▸ **WHAT THIS TASK INVOLVES**: In full and word for word, restate the lines of the listing.

▸ **AVAILABLE DATA**:
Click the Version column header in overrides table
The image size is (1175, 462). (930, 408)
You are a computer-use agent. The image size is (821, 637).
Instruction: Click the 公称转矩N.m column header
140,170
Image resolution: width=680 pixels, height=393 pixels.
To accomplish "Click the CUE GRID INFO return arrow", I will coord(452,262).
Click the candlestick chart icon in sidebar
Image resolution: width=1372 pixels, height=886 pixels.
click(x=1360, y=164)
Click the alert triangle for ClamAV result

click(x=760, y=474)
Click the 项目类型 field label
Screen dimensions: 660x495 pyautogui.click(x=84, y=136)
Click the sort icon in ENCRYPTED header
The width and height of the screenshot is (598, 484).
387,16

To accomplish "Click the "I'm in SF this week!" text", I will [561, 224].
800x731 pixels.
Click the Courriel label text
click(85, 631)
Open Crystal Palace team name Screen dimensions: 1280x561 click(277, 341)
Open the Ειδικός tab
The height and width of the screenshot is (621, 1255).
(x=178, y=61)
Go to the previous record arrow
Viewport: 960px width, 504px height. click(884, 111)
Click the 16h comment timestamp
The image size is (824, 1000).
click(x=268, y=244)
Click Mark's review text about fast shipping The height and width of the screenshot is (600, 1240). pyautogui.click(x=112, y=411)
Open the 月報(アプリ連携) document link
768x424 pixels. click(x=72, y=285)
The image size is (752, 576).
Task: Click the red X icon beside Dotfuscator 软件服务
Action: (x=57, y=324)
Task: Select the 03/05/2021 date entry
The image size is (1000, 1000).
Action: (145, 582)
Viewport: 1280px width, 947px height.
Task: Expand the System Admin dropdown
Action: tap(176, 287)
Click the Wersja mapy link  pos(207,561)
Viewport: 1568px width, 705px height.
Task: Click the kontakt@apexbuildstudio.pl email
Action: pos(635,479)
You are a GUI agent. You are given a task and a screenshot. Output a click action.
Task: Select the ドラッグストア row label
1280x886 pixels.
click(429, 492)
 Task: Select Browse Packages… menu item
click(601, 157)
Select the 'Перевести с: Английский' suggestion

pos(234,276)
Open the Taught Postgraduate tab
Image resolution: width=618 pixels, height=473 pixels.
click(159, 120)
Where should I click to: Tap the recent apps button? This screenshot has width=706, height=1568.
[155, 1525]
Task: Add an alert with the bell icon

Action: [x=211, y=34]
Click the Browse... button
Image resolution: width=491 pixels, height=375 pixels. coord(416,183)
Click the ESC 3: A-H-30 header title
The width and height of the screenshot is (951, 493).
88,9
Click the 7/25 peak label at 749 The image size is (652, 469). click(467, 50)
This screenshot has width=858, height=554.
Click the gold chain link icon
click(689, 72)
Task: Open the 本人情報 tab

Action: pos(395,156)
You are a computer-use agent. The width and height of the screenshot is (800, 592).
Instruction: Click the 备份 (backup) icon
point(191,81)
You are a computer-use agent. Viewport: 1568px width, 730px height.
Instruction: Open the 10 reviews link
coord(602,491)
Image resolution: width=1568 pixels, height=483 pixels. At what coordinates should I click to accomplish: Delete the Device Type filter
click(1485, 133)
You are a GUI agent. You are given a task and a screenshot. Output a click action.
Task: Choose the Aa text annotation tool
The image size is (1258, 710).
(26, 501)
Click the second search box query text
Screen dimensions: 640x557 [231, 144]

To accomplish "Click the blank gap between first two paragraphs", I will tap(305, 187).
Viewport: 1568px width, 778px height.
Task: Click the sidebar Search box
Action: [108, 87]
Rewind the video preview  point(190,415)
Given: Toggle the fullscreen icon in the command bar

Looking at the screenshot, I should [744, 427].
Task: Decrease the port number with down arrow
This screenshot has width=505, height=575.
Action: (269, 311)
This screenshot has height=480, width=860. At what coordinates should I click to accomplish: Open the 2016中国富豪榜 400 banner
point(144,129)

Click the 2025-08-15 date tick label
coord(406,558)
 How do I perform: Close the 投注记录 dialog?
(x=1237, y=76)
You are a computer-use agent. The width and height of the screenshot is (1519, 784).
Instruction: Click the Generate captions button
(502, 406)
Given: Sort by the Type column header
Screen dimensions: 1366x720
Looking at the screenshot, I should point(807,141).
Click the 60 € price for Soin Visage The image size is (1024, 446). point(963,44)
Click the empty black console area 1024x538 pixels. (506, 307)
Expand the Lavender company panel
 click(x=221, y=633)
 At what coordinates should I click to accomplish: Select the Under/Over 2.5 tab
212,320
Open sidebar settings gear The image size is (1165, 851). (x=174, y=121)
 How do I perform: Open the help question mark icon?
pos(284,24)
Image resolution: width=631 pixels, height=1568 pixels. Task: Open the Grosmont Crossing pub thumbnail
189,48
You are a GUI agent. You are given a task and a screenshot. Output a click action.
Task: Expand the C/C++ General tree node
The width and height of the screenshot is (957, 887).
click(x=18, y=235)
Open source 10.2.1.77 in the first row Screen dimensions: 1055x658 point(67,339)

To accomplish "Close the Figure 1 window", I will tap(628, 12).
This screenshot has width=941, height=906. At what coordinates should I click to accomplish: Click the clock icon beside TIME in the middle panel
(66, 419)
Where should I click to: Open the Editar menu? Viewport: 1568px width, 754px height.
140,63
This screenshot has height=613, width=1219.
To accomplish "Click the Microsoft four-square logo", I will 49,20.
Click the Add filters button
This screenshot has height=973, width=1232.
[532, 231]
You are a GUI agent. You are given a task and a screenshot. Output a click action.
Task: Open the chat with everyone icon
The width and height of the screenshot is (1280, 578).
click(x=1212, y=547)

▸ **COMPLETED EXERCISE**:
Click the Version column header in overrides table
The image size is (1175, 462). (930, 408)
You are a computer-use agent. The image size is (821, 637).
Instruction: Click the 公称转矩N.m column header
140,170
Image resolution: width=680 pixels, height=393 pixels.
To accomplish "Click the CUE GRID INFO return arrow", I will coord(452,262).
Click the candlestick chart icon in sidebar
Image resolution: width=1372 pixels, height=886 pixels.
click(x=1360, y=164)
Click the alert triangle for ClamAV result

click(x=760, y=474)
Click the 项目类型 field label
Screen dimensions: 660x495 pyautogui.click(x=84, y=136)
Click the sort icon in ENCRYPTED header
The width and height of the screenshot is (598, 484).
387,16

To accomplish "Click the "I'm in SF this week!" text", I will [561, 224].
800x731 pixels.
Click the Courriel label text
click(85, 631)
Open Crystal Palace team name Screen dimensions: 1280x561 click(277, 341)
Open the Ειδικός tab
The height and width of the screenshot is (621, 1255).
(x=178, y=61)
Go to the previous record arrow
Viewport: 960px width, 504px height. click(884, 111)
Click the 16h comment timestamp
The image size is (824, 1000).
click(x=268, y=244)
Click Mark's review text about fast shipping The height and width of the screenshot is (600, 1240). pyautogui.click(x=112, y=411)
Open the 月報(アプリ連携) document link
768x424 pixels. click(x=72, y=285)
The image size is (752, 576).
Task: Click the red X icon beside Dotfuscator 软件服务
Action: (x=57, y=324)
Task: Select the 03/05/2021 date entry
The image size is (1000, 1000).
Action: (145, 582)
Viewport: 1280px width, 947px height.
Task: Expand the System Admin dropdown
Action: tap(176, 287)
Click the Wersja mapy link  pos(207,561)
Viewport: 1568px width, 705px height.
Task: Click the kontakt@apexbuildstudio.pl email
Action: pos(635,479)
You are a GUI agent. You are given a task and a screenshot. Output a click action.
Task: Select the ドラッグストア row label
1280x886 pixels.
click(429, 492)
 Task: Select Browse Packages… menu item
click(601, 157)
Select the 'Перевести с: Английский' suggestion

pos(234,276)
Open the Taught Postgraduate tab
Image resolution: width=618 pixels, height=473 pixels.
click(159, 120)
Where should I click to: Tap the recent apps button? This screenshot has width=706, height=1568.
[155, 1525]
Task: Add an alert with the bell icon

Action: [x=211, y=34]
Click the Browse... button
Image resolution: width=491 pixels, height=375 pixels. coord(416,183)
Click the ESC 3: A-H-30 header title
The width and height of the screenshot is (951, 493).
88,9
Click the 7/25 peak label at 749 The image size is (652, 469). click(467, 50)
This screenshot has width=858, height=554.
Click the gold chain link icon
click(689, 72)
Task: Open the 本人情報 tab

Action: pos(395,156)
You are a computer-use agent. The width and height of the screenshot is (800, 592).
Instruction: Click the 备份 (backup) icon
point(191,81)
You are a computer-use agent. Viewport: 1568px width, 730px height.
Instruction: Open the 10 reviews link
coord(602,491)
Image resolution: width=1568 pixels, height=483 pixels. At what coordinates should I click to accomplish: Delete the Device Type filter
click(1485, 133)
You are a GUI agent. You are given a task and a screenshot. Output a click action.
Task: Choose the Aa text annotation tool
The image size is (1258, 710).
(26, 501)
Click the second search box query text
Screen dimensions: 640x557 [231, 144]

To accomplish "Click the blank gap between first two paragraphs", I will tap(305, 187).
Viewport: 1568px width, 778px height.
Task: Click the sidebar Search box
Action: [108, 87]
Rewind the video preview  point(190,415)
Given: Toggle the fullscreen icon in the command bar

Looking at the screenshot, I should [744, 427].
Task: Decrease the port number with down arrow
This screenshot has width=505, height=575.
Action: (269, 311)
This screenshot has height=480, width=860. At what coordinates should I click to accomplish: Open the 2016中国富豪榜 400 banner
point(144,129)

Click the 2025-08-15 date tick label
coord(406,558)
 How do I perform: Close the 投注记录 dialog?
(x=1237, y=76)
You are a computer-use agent. The width and height of the screenshot is (1519, 784).
Instruction: Click the Generate captions button
(502, 406)
Given: Sort by the Type column header
Screen dimensions: 1366x720
Looking at the screenshot, I should point(807,141).
Click the 60 € price for Soin Visage The image size is (1024, 446). point(963,44)
Click the empty black console area 1024x538 pixels. (506, 307)
Expand the Lavender company panel
 click(x=221, y=633)
 At what coordinates should I click to accomplish: Select the Under/Over 2.5 tab
212,320
Open sidebar settings gear The image size is (1165, 851). (x=174, y=121)
 How do I perform: Open the help question mark icon?
pos(284,24)
Image resolution: width=631 pixels, height=1568 pixels. Task: Open the Grosmont Crossing pub thumbnail
189,48
You are a GUI agent. You are given a task and a screenshot. Output a click action.
Task: Expand the C/C++ General tree node
The width and height of the screenshot is (957, 887).
click(x=18, y=235)
Open source 10.2.1.77 in the first row Screen dimensions: 1055x658 point(67,339)

To accomplish "Close the Figure 1 window", I will tap(628, 12).
This screenshot has width=941, height=906. At what coordinates should I click to accomplish: Click the clock icon beside TIME in the middle panel
(66, 419)
Where should I click to: Open the Editar menu? Viewport: 1568px width, 754px height.
140,63
This screenshot has height=613, width=1219.
To accomplish "Click the Microsoft four-square logo", I will 49,20.
Click the Add filters button
This screenshot has height=973, width=1232.
[532, 231]
You are a GUI agent. You are given a task and a screenshot. Output a click action.
Task: Open the chat with everyone icon
The width and height of the screenshot is (1280, 578).
click(x=1212, y=547)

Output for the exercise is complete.